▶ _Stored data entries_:
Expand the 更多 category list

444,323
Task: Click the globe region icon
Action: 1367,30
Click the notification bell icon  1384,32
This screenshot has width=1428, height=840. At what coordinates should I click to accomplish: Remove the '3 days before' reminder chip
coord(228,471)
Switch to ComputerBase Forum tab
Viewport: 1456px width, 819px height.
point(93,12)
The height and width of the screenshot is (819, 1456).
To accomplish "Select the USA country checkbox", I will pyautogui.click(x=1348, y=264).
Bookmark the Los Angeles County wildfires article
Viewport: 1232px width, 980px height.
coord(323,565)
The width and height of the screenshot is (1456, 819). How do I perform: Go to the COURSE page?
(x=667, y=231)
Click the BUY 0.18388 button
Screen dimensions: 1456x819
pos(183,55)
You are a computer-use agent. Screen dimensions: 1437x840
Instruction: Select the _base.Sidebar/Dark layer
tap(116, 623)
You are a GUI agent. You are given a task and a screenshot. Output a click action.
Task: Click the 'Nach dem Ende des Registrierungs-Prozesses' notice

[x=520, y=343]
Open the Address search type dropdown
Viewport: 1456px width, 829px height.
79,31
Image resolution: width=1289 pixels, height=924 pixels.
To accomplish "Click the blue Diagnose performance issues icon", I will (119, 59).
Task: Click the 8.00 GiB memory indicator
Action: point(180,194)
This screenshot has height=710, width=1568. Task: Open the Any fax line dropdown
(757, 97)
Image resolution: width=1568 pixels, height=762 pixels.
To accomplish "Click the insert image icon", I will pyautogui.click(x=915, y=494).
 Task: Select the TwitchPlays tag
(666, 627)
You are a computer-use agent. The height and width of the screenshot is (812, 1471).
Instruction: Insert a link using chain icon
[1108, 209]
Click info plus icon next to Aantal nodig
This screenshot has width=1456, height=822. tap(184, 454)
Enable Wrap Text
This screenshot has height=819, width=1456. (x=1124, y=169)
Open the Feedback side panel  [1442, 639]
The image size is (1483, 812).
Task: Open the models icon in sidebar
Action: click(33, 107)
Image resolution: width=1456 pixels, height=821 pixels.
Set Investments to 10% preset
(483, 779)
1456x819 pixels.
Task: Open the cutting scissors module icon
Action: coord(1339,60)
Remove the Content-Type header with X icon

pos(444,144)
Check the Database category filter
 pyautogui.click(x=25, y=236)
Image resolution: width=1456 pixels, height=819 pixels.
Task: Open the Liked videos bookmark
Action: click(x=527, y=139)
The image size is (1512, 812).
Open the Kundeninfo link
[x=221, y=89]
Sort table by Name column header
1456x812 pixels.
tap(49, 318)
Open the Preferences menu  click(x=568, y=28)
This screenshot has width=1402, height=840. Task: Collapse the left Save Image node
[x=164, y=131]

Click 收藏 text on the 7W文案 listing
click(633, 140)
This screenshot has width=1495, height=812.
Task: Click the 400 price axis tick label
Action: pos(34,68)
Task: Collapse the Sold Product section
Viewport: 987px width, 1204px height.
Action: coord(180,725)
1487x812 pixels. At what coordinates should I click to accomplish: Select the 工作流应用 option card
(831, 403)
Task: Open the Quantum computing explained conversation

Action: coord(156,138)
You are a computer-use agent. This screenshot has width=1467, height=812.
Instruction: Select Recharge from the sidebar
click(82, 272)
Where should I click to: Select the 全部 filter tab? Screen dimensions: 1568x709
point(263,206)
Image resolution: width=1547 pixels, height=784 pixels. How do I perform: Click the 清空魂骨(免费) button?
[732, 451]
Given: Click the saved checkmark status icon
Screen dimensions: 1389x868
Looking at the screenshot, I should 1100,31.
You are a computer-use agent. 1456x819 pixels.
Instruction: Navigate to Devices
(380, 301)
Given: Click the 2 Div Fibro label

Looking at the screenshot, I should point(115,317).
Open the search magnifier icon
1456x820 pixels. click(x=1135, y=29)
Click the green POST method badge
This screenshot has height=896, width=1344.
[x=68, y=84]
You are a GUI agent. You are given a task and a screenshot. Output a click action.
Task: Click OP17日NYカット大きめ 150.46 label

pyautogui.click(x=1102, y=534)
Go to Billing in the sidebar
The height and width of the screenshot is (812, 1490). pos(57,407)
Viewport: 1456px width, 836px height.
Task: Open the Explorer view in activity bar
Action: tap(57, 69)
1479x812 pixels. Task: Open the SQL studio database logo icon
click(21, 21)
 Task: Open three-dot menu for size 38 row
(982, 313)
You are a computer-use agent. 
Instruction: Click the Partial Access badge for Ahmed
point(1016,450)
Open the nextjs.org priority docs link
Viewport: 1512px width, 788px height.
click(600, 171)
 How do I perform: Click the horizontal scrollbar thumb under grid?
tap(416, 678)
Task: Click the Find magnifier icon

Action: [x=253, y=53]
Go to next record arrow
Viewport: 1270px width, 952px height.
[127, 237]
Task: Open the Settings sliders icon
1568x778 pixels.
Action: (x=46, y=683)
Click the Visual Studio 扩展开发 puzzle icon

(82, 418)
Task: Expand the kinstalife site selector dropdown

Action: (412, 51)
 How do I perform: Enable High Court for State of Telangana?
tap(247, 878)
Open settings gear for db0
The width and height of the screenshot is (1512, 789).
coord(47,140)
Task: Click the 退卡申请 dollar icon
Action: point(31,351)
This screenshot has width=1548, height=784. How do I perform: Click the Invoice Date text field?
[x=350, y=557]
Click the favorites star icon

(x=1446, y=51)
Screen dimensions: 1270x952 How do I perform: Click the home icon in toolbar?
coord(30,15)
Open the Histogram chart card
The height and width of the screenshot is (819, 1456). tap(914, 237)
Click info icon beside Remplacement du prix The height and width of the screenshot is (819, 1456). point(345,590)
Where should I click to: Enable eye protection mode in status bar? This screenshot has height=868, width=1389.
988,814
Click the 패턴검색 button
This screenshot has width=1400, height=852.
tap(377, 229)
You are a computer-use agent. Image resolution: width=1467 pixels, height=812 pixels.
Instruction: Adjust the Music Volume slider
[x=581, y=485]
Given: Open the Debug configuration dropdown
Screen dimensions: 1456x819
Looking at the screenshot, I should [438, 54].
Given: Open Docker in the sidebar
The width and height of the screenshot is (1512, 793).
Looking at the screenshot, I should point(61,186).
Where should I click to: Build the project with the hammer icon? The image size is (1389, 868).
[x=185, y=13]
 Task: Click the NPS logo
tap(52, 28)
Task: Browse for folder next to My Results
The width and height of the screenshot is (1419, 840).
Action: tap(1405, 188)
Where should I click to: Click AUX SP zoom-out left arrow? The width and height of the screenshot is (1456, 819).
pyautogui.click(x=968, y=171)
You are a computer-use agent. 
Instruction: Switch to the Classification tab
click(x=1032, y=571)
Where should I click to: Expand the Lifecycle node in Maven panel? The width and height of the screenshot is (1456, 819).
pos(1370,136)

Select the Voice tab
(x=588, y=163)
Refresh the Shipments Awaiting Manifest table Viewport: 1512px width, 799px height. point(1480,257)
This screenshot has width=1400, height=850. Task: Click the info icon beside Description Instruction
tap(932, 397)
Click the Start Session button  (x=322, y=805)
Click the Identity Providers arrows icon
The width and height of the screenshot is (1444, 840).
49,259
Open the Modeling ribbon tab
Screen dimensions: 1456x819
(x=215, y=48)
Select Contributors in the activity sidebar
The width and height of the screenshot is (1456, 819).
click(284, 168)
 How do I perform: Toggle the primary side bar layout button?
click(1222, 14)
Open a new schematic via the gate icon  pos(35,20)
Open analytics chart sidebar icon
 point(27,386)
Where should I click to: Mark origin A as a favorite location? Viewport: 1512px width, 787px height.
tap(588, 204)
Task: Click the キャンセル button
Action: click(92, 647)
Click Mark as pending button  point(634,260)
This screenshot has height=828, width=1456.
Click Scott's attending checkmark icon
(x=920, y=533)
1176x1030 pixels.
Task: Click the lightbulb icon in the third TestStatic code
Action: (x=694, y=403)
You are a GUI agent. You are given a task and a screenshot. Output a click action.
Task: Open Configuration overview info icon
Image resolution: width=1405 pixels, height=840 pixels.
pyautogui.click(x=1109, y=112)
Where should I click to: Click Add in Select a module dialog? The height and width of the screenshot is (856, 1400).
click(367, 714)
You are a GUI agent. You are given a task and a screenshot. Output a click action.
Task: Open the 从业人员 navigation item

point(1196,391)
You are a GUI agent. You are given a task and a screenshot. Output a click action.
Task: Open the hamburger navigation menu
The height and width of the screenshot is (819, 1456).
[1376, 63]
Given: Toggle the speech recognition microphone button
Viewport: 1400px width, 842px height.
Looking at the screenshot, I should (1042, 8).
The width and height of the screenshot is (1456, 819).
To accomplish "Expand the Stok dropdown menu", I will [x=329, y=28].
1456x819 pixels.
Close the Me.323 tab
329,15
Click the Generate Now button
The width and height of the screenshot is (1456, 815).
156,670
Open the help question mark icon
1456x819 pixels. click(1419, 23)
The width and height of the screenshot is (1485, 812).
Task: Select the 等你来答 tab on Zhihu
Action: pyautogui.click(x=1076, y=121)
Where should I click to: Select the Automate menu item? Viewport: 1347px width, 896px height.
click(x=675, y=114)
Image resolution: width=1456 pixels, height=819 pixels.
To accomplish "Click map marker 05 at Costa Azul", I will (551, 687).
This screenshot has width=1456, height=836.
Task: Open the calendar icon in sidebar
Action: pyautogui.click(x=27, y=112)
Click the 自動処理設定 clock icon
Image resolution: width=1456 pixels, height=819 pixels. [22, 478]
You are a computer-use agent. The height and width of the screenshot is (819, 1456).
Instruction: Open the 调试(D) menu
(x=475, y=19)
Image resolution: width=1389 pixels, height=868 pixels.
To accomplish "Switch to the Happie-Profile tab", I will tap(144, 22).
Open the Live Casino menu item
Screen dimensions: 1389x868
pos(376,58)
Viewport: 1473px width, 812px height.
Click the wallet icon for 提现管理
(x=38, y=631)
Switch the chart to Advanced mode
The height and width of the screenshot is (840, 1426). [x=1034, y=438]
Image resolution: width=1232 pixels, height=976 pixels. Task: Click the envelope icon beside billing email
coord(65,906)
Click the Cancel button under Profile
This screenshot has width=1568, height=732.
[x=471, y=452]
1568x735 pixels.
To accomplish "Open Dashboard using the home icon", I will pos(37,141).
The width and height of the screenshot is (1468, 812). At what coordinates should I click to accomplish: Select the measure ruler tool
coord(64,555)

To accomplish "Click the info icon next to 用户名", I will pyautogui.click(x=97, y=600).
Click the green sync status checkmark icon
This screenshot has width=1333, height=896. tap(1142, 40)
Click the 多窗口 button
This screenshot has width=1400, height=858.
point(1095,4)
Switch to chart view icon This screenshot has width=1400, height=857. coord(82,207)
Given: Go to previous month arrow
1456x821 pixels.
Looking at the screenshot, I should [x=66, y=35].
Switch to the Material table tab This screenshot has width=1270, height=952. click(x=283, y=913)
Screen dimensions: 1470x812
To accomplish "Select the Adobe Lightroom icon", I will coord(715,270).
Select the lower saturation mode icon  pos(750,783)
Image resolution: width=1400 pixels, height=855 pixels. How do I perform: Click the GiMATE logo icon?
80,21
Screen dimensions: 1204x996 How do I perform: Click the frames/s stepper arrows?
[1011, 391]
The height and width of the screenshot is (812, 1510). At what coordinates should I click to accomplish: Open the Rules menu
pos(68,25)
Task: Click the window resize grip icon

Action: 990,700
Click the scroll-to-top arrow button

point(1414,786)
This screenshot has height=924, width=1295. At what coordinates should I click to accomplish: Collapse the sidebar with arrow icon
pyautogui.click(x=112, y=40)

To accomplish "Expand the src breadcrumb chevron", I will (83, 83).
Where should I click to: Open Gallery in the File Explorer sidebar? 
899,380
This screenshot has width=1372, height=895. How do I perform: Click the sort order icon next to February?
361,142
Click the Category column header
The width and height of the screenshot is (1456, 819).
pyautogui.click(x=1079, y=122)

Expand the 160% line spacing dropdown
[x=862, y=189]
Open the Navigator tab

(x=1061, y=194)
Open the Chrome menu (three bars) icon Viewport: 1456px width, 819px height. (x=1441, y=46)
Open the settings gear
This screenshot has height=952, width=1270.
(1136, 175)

▶ _Assigned task_:
Lines holding the word "table" are the answer; copy each one from the records above.

▶ _Written response_:
Sort table by Name column header
Refresh the Shipments Awaiting Manifest table Viewport: 1512px width, 799px height. point(1480,257)
Switch to the Material table tab This screenshot has width=1270, height=952. click(x=283, y=913)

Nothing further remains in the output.